■ Petit exercice A: Pour chacune des affirmations suivantes, indiquez par oui ou par non si elle est conforme au texte ci-dessous sur l'enseignement d'une langue étrangère, en citant mot pour mot le passage qui tranche. (i) La communication s'acquiert rapidement. (ii) Au Burundi, les approches antérieures ne donnaient aucune importance à la pratique de la langue centrée sur le sens. (iii) La métalangue porte aussi le nom de « métalangage ».

■ Texte extrait:
◇ ◇ ◇

Dans l’enseignement-apprentissage d’une LE, la communication est une compétence dont l’acquisition demande de la patience puisqu’elle se construit au fil du temps. Elle passe par des procédés et stratégies dont la réussite dépend de l’ingéniosité de l’enseignant·e et implique la collaboration, voire la complicité des apprenant·e·s. Elle se construit grâce à l’acquisition progressive des savoirs, mais aussi des savoir-faire dans la langue enseignée. Les premiers comprennent les formes de la LE (lexies, grammaire, sons, phrases, textes, fonctions, etc. et leurs références sémantiques (Harmer, 2007, p. 27-33). Les seconds sont plus complexes et impliquent la mise en opération généralement concomitante et circonstanciée des premiers. De plus, ils impliquent des instances d’interaction, réelle ou supposée, ainsi qu’une utilisation cohérente des éléments linguistiques et supra-linguistiques. Une telle compréhension s’avère nécessaire pour l’enseignant·e afin de répondre de façon appropriée à un objectif spécifique de communication. Ici, on est déjà loin de la phase des mots et expressions, voire des phrases isolées, dans l’instance de pratique discursive de la langue, donc sur le canal de la communication.

Dans l’enseignement de l’anglais au Burundi, ce 2e volet constitue un apport significatif de la réforme dans le sens où il fait une démarcation d’avec les approches antérieures qui n’attachaient aucune importance à la pratique langagière centrée sur la recherche du sens. Mais faudrait-il aussi que la formation des enseignant·e·s et l’élaboration des curricula soient en adéquation avec cette nouvelle orientation (Ndayimirije, 2018)?

Pratique de la métalangue

Dans ce processus, l’enseignant doit « manipuler » la langue d’enseignement (le médium) en vue de faire passer le message et interagir avec les apprenant·e·s pour faciliter l’acquisition des savoirs et savoir-faire. Ce qu’il dit et fait en ces circonstances relève de la métalangue (Gower et Walters, 1988, p. 25), connue aussi sous la terminologie de « métalangage ».

Une analyse de la grille utilisée dans l’observation d’une leçon pendant les stages montre des rubriques où l’encadreur ou l’encadreuse évalue la qualité des explications et la maîtrise de la matière par le ou la stagiaire. Ce qui nous intéresse le plus, ce sont les explications. Il s’agit de voir si le ou la stagiaire utilise des exemples, répète ce qui est difficile, souligne les points centraux, donne des détails, identifie les points clés, suggère des implications pratiques, etc.

◇ ◇ ◇

■ Données enregistrées:

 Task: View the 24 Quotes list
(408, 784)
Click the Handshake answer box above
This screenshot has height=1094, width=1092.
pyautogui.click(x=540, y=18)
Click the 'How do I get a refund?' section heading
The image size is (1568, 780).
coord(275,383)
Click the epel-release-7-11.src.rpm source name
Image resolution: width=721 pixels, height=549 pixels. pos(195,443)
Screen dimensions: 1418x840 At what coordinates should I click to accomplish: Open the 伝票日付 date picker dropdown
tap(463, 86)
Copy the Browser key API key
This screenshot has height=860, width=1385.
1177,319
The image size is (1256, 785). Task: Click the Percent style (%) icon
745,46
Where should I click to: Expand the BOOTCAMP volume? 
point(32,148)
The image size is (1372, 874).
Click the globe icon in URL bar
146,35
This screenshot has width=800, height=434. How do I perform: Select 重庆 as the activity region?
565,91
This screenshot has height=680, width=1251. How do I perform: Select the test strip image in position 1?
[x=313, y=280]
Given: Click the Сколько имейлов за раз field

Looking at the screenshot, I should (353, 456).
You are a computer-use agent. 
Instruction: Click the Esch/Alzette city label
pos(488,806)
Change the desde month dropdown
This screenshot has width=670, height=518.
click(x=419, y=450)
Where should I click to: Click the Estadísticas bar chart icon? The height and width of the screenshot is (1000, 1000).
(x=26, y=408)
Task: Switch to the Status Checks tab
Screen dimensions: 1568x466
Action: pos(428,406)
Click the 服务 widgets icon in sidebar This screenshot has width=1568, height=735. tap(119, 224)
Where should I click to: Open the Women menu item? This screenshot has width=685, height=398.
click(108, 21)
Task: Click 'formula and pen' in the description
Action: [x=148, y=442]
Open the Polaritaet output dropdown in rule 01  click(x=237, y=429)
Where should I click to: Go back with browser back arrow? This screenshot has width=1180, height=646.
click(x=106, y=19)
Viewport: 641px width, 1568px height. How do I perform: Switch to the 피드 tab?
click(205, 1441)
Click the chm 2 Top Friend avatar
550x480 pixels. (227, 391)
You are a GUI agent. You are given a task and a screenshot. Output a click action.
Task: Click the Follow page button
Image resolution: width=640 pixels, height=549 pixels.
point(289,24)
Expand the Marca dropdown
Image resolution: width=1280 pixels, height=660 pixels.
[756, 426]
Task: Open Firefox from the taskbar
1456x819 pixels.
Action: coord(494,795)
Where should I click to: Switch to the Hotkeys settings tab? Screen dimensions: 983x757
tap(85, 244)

◇ ◇ ◇

■ Petit exercice B: Recopiez à l'identique les entrées ci-dessus, de la toute première jusqu'à la ligne contenant « coord(275,383) », celle-ci comprise.

■ Corrigé A:
(i) Non : « l’acquisition demande de la patience puisqu’elle se construit au fil du temps ».
(ii) Oui : « les approches antérieures qui n’attachaient aucune importance à la pratique langagière centrée sur la recherche du sens ».
(iii) Oui : « connue aussi sous la terminologie de « métalangage » ».

■ Corrigé B:
 Task: View the 24 Quotes list
(408, 784)
Click the Handshake answer box above
This screenshot has height=1094, width=1092.
pyautogui.click(x=540, y=18)
Click the 'How do I get a refund?' section heading
The image size is (1568, 780).
coord(275,383)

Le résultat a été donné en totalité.